Semua tidak bisa diungkapkan dengan kata-kata. Rasanya seperti sebuah film yang diputar di otakku. Bagaimana lelaki ini berjuang hingga jatuh bangun serta memutar otaknya secara terus menerus sampai dia bisa berkontribusi mewujudkan pernikahan ini. Sungguh bagiku bukan untuk pestanya, tapi lebih kepada kesakralannya.

Dan benar jika Allah itu Maha Baik. Di tengah ujian yang selama ini dia hadapi akhirnya dia bisa memberikan seserahan dan uang pada orangtuaku lebih dari yang dia duga.
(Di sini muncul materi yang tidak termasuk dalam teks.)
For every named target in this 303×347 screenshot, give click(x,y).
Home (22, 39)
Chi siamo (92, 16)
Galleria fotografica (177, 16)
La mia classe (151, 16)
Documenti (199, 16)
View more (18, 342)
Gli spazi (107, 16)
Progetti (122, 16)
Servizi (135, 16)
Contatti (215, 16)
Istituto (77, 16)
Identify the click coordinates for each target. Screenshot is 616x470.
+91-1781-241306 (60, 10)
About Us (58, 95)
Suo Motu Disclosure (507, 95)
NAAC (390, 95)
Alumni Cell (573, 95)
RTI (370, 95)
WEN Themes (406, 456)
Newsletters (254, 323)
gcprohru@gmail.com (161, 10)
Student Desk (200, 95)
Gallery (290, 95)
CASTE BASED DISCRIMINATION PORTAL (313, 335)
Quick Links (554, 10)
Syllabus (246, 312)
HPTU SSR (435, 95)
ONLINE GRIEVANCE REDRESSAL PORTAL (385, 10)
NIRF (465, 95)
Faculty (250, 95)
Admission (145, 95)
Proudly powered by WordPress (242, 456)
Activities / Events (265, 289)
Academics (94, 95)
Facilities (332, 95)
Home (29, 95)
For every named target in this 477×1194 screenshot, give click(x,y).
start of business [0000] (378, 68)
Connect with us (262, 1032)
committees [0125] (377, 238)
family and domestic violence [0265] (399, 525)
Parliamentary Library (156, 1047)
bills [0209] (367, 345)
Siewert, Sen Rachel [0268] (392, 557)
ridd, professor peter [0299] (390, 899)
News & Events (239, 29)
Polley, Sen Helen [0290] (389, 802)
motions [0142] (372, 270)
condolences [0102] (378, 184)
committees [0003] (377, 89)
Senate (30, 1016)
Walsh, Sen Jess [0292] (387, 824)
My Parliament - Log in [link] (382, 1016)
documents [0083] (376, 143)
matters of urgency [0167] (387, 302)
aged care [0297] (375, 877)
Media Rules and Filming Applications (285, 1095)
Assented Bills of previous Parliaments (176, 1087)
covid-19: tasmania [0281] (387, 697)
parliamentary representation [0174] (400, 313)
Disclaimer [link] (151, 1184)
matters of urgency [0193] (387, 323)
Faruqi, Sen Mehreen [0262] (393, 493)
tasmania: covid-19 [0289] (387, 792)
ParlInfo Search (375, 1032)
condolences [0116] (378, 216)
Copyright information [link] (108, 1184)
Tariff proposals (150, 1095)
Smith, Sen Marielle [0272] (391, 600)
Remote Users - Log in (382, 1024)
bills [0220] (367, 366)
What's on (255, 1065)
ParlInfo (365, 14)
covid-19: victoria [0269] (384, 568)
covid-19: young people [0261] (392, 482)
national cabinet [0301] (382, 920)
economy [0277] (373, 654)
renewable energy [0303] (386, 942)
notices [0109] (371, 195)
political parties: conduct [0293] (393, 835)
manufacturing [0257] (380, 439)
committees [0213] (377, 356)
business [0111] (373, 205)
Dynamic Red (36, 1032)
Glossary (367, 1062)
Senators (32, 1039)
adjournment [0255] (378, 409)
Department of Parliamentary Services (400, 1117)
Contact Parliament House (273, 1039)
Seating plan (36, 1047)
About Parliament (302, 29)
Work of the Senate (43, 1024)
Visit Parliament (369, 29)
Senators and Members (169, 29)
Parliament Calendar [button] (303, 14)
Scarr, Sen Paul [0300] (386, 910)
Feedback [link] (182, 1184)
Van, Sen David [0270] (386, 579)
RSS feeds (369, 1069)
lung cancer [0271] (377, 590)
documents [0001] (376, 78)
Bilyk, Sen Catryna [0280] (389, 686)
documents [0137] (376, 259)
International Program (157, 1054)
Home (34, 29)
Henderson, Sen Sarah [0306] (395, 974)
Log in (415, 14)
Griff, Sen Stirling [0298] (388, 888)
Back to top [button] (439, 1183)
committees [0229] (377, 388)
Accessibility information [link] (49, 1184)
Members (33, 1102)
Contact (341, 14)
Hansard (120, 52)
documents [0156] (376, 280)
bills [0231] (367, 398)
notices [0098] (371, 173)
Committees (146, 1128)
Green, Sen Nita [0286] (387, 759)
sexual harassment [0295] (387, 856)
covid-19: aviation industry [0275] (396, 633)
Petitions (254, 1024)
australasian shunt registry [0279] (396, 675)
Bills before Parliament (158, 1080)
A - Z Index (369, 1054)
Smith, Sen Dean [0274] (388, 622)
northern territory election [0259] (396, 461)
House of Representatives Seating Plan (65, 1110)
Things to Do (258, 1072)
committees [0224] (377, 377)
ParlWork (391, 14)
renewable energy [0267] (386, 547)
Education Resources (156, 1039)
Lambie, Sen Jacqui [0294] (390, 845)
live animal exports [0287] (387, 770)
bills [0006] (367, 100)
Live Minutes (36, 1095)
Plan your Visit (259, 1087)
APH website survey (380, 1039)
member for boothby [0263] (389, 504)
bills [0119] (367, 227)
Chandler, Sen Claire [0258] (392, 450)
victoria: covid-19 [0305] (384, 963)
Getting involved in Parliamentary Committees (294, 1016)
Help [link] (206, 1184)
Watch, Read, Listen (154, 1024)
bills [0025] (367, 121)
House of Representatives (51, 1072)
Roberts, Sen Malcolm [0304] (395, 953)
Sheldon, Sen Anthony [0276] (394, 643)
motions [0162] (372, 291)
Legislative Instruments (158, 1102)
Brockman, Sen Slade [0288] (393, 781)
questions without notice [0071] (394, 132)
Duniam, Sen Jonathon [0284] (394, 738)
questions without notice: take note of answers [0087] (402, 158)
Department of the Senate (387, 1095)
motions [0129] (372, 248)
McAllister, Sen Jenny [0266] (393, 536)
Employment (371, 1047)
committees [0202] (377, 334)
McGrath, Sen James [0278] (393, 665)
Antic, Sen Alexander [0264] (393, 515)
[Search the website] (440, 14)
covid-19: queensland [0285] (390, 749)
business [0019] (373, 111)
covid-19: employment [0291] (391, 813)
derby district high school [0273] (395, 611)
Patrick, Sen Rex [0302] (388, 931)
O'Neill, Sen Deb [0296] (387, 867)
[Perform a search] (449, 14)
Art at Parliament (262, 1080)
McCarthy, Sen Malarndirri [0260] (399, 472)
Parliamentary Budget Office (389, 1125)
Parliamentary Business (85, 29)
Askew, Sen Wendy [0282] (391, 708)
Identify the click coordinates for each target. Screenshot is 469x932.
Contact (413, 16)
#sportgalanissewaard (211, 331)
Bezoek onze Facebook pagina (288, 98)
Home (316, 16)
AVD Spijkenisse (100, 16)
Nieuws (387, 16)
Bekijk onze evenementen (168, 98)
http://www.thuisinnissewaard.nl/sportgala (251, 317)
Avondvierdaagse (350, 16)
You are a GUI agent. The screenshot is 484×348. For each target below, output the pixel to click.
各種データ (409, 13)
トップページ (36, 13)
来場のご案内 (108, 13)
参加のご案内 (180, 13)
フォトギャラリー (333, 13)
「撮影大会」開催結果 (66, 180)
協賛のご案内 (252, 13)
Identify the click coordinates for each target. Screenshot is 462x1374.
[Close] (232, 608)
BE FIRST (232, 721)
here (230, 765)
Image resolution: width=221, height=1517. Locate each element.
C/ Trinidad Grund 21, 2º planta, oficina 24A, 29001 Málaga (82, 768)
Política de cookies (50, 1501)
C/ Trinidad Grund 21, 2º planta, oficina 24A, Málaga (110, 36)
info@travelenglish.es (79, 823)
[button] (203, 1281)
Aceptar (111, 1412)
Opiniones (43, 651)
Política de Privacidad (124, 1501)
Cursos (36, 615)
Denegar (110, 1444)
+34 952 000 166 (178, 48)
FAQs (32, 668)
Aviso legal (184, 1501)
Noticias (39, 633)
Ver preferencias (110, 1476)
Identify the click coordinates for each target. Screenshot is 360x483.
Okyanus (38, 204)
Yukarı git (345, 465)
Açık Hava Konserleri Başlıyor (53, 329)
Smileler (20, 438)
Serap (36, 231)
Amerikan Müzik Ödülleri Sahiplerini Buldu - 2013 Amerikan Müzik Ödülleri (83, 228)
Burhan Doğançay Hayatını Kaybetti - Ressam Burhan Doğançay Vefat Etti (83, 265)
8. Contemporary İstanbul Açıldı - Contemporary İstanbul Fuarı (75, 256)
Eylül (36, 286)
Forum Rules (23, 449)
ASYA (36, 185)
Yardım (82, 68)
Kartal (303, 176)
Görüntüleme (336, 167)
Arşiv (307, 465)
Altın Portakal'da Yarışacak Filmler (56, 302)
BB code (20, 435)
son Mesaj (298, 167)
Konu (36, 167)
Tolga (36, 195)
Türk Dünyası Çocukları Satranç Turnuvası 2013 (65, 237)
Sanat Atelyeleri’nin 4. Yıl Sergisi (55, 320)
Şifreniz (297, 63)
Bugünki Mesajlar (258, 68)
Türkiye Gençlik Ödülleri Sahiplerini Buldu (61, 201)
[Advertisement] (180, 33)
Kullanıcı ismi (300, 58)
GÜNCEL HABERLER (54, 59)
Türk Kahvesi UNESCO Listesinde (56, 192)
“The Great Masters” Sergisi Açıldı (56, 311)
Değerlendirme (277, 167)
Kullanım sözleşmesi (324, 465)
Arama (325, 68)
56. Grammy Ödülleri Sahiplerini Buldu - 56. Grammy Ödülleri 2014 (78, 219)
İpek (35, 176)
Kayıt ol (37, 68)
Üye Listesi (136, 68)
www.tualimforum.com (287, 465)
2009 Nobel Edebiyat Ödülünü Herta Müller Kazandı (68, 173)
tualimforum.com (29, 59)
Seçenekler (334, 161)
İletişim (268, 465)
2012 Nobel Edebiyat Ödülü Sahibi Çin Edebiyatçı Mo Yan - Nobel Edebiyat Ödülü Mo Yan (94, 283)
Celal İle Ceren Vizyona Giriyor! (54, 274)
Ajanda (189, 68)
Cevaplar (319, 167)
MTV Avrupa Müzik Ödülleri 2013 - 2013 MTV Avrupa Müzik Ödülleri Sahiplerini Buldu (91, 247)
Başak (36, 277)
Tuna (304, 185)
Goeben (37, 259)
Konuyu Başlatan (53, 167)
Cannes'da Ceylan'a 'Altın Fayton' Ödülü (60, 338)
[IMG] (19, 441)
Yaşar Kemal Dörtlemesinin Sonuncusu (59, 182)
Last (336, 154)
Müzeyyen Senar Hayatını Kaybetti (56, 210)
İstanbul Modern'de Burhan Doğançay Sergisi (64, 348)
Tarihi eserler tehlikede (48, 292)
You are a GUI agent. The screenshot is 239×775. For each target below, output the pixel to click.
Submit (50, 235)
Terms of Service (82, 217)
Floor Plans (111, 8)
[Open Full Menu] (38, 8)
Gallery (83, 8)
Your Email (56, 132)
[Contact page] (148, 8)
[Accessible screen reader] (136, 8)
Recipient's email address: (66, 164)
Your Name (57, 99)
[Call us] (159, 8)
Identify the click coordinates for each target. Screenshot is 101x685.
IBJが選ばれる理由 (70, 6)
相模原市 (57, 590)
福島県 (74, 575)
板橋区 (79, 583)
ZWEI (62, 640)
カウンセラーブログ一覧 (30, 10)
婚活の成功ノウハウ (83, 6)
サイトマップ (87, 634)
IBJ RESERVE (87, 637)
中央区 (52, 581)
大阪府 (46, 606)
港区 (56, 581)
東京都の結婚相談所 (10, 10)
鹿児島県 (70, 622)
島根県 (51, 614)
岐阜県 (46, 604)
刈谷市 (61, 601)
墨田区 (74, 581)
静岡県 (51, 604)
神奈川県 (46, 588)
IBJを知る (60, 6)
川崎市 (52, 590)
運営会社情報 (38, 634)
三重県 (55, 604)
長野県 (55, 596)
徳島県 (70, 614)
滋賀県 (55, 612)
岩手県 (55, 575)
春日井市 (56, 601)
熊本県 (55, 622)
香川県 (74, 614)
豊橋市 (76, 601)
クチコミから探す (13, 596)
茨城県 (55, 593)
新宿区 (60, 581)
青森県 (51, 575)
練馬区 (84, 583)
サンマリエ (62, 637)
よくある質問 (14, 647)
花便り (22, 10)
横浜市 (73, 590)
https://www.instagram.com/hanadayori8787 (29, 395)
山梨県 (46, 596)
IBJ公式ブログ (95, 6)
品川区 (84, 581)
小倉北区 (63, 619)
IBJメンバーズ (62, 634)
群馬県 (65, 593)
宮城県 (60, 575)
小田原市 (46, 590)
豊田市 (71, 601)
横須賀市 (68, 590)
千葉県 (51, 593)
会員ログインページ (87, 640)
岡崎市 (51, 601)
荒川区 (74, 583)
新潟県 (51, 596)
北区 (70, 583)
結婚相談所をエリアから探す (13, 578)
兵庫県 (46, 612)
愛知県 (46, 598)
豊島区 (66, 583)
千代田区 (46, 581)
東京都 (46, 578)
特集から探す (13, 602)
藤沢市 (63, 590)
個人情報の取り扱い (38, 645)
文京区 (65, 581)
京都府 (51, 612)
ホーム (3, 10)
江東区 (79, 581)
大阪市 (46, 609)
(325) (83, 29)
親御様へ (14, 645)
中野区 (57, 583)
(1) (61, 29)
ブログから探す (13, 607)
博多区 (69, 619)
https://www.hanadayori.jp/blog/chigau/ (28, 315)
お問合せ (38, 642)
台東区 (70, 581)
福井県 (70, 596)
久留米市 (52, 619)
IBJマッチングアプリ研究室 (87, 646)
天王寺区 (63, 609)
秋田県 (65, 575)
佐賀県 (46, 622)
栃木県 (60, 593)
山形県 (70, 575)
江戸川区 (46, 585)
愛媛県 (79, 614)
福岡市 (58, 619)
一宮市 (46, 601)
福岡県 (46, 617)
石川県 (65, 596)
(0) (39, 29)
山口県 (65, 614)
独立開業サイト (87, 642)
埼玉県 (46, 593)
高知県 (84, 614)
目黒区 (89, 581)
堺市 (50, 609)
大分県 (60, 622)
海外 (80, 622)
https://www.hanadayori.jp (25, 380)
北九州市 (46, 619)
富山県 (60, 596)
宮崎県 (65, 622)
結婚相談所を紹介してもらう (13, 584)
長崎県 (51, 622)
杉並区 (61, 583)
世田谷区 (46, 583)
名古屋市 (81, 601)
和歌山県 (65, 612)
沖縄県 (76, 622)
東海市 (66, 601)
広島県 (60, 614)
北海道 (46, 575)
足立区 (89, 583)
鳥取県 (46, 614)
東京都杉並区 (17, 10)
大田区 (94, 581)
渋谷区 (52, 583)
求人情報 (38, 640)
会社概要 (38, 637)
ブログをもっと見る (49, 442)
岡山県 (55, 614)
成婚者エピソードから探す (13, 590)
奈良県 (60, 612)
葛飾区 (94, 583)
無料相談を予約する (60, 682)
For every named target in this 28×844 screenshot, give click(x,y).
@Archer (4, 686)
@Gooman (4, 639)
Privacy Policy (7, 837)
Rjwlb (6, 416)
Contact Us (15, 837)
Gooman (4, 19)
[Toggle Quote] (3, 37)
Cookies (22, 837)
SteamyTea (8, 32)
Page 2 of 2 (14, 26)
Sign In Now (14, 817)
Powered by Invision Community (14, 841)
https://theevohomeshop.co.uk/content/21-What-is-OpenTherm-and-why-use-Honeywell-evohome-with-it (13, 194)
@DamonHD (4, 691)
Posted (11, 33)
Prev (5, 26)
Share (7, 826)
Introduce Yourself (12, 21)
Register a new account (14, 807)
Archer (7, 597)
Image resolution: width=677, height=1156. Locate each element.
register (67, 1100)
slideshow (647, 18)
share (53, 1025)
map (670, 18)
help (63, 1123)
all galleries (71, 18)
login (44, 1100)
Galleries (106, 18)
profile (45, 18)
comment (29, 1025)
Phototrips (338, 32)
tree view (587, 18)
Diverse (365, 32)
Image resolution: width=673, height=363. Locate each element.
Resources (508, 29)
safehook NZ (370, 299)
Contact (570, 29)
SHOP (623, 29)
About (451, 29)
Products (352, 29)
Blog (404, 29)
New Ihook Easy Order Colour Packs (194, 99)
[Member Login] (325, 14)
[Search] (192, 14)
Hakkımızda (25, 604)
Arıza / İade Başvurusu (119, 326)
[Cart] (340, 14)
Semua itu berkat bantuan beberapa saudara calon suamiku dan teman-temannya yang masih peduli dengan kondisi calon suamiku. Ternyata tiada perjuangan yang sia-sia jika kita mau bersabar dan bersungguh-sungguh.



Saat itu aku diberi mas kawin Rp 99.000 $ 12. Awalnya yang kutahu angka itu hanya sekadar tanggal pernikahan agar mudah untuk diingat. Dan lelaki yang sekarang menjadi suamiku itu pun tidak mau menjawab arti di balik itu semua. Dia hanya bilang suatu saat aku pasti mengerti. Dan perjalanan cinta kami yang sudah memasuki tahun keenam ini akhirnya membuat aku mengerti bahwa mas kawin itu bukan hanya sekadar kewajiban.

Aku memaknai angka 9 sebagai angka tertinggi di mana cinta dan kasih sayang kami akan terus meninggi meski banyak badai yang menerpa. Dan makna uang dolar itu sebagai tanda bahwa betapa mahalnya cinta kami yang selama ini selalu kami perjuangkan dengan susah payah. Kenyataannya, mungkin aku tidak merasakan repotnya mengurus pernikahan di pihakku. Tapi perjalanan meraih pernikahan saat aku mendampingi suamiku berjuang inilah yang akhirnya membuatku mengerti bahwa pernikahan bukan sekadar pernikahan tapi sesuatu yang harus dipertahankan sampai kami menua dan berakhir hidup kami.